I'm trying to understand an entanglement swapping derivation provided in this PDF (pages 2 - 3)
I have several things about this process that I don't understand, and I was hoping someone could clarify.
Are the CNOT and Hadamard gates applied with respect to the $A_c$ bit? If so, am I correct in this math (starting from the same joint state given in the PDF)?

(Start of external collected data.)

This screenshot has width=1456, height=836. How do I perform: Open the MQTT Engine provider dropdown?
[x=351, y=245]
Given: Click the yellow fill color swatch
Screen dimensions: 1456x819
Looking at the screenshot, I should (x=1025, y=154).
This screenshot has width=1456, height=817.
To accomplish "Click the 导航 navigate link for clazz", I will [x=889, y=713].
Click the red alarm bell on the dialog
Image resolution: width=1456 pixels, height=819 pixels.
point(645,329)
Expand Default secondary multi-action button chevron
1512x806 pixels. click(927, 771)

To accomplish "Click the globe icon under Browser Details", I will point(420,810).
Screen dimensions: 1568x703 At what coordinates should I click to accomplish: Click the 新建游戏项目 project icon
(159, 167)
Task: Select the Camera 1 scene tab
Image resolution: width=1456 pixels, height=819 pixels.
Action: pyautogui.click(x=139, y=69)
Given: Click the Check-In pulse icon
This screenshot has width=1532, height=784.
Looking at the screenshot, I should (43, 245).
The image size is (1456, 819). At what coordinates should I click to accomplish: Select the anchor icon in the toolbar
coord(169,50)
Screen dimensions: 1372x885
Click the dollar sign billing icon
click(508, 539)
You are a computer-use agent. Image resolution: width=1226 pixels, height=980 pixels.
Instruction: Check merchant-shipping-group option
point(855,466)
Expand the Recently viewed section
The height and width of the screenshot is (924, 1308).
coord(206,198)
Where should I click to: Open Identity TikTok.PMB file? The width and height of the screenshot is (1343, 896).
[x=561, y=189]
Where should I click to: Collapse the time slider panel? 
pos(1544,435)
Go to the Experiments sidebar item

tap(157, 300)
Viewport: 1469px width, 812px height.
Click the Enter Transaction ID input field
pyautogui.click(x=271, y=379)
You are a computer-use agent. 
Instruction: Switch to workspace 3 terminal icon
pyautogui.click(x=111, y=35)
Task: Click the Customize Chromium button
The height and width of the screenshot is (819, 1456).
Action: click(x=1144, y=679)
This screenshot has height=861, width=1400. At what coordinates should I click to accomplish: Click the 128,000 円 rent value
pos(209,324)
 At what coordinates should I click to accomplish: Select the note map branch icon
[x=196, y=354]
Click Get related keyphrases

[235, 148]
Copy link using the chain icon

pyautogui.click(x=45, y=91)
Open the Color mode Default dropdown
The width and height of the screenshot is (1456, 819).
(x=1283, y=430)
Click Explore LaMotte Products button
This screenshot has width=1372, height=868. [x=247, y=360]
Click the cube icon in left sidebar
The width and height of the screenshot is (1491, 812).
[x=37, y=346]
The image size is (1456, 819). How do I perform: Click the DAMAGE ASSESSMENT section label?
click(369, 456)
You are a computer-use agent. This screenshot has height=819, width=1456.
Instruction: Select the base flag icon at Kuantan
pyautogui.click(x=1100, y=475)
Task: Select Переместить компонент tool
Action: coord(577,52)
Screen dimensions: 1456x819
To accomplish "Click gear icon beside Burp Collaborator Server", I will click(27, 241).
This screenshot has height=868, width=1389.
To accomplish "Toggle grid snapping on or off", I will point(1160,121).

$$|\psi\rangle = \frac{1}{2}(|0_C0_{Ac}\rangle + |1_C1_{Ac}\rangle) \otimes (|0_A0_{B}\rangle + |1_A1_{B}\rangle)$$
$$|\psi\rangle = \frac{1}{2}(|0_C0_{Ac}0_A0_B\rangle + |0_C0_{Ac}1_A1_B\rangle + |1_C1_{Ac}0_A0_B\rangle + |1_C1_{Ac}1_A1_B\rangle)$$
Applying CNOT using $Ac$ as control bit and $A$ as target:
$$\mathrm{CNOT}|\psi\rangle = \frac{1}{2}(|0_C0_{Ac}0_A0_B\rangle + |0_C0_{Ac}1_A1_B\rangle + |1_C1_{Ac}1_A0_B\rangle + |1_C1_{Ac}0_A1_B\rangle)$$
Applying Hadamard onto $Ac$ bit:
$$\mathrm{H}.\mathrm{CNOT}|\psi\rangle = \frac{1}{2}(|0_C\rangle\otimes\frac{1}{\sqrt{2}}(|0_{Ac}\rangle + |1_{Ac}\rangle)\otimes|0_A0_B\rangle + |0_C\rangle\otimes\frac{1}{\sqrt{2}}(|0_{Ac}\rangle + |1_{Ac}\rangle)\otimes|1_A1_B\rangle + |1_C\rangle\otimes\frac{1}{\sqrt{2}}(|0_{Ac}\rangle - |1_{Ac}\rangle)\otimes|1_A0_B\rangle + |1_C\rangle\otimes\frac{1}{\sqrt{2}}(|0_{Ac}\rangle - |1_{Ac}\rangle)\otimes|0_A1_B\rangle)$$
Grouping and factoring, I end up with the following, which is different from the PDF derivation (and I'm not sure why):
$$\mathrm{H}.\mathrm{CNOT}|\psi\rangle = \frac{1}{2\sqrt{2}}|0_{Ac}0_A\rangle \otimes (|0_{C}0_B\rangle + |1_{C}1_B\rangle)$$
$$+ \frac{1}{2\sqrt{2}}|0_{Ac}1_A\rangle \otimes (|0_{C}1_B\rangle + |1_{C}0_B\rangle)$$
$$+ \frac{1}{2\sqrt{2}}|1_{Ac}0_A\rangle \otimes (|0_{C}0_B\rangle - |1_{C}1_B\rangle)$$
$$+ \frac{1}{2\sqrt{2}}|1_{Ac}1_A\rangle \otimes (|0_{C}1_B\rangle - |1_{C}0_B\rangle)$$
Given this final answer, as I understand it, if Alice has bits $00$, then Carol and Bob have the entangled bell state $00$; if Alice has $01$, then Carol and Bob have entangled bell state $10$; if Alice has $10$, then Carol and Bob have entangled bell state $01$, and lastly, if Alice has bits $11$, then Carol and Bob have entangled bell state $11$.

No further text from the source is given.